Four bacterial strains (LJ126T/S18 and Z-34T/S20) recovered from faecal samples of Tibetan antelopes on the Qinghai–Tibet Plateau of China were analysed using a polyphasic approach. All four isolates were aerobic, short rod-shaped, non-motile, Gram-stain-positive, acid-fast and fast-growing. Phylogenetic analyses based upon 16S rRNA and whole-genome sequences showed that the two pair of strains formed two distinct branches within the evolutionary radiation of the genus
Mycolicibacterium
. Strains LJ126T/S18 and Z-34T/S20 were most closely related to
Mycolicibacterium austroafricanum
CCUG 37667T,
Mycobacterium aurum
NCTC 10437T,
Mycobacterium pyrenivorans
DSM 44605T,
Mycobacterium monacense
JCM 15658T,
Mycolicibacterium sarraceniae
JCM 30395T,
Mycolicibacterium tokaiense
JCM 6373T and
Mycobacterium murale
JCM 13392T, but readily distinguished from the known species by a combination of chemotaxonomic and phenotypic features and by low average nucleotide identity values (74.4–84.9 %).
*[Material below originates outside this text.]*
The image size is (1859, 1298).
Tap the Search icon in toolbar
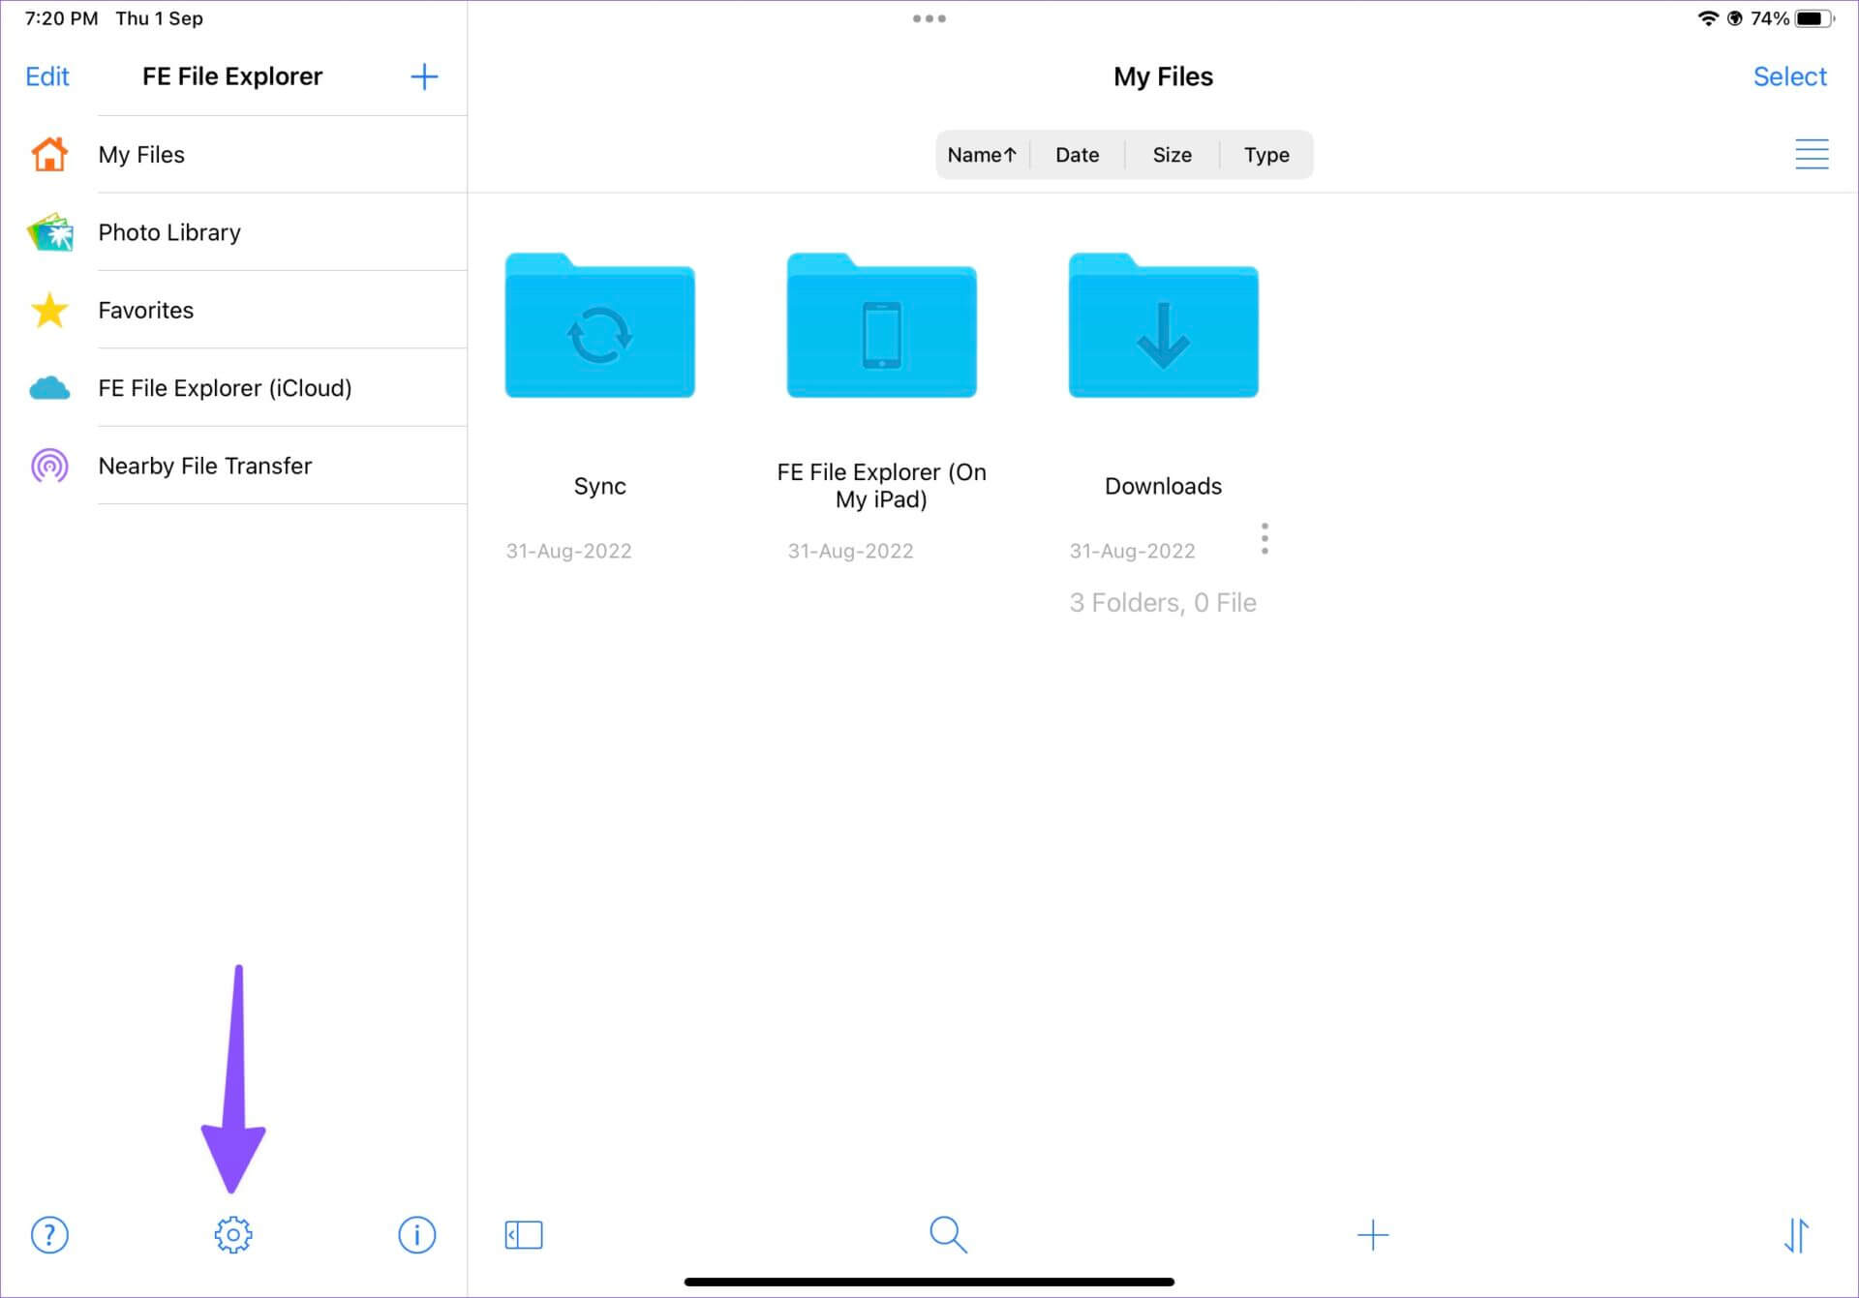tap(947, 1234)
Consequently, the two strain pairs are considered to represent different novel species of
Mycolicibacterium
for which the names Mycolicibacterium baixiangningiae sp. nov. and Mycolicibacterium mengxianglii sp. nov. are proposed, with LJ126T (=CGMCC 1.1992T=KCTC 49535T) and Z-34T (=CGMCC 1.1993T=DSM 106172T) as the respective type strains.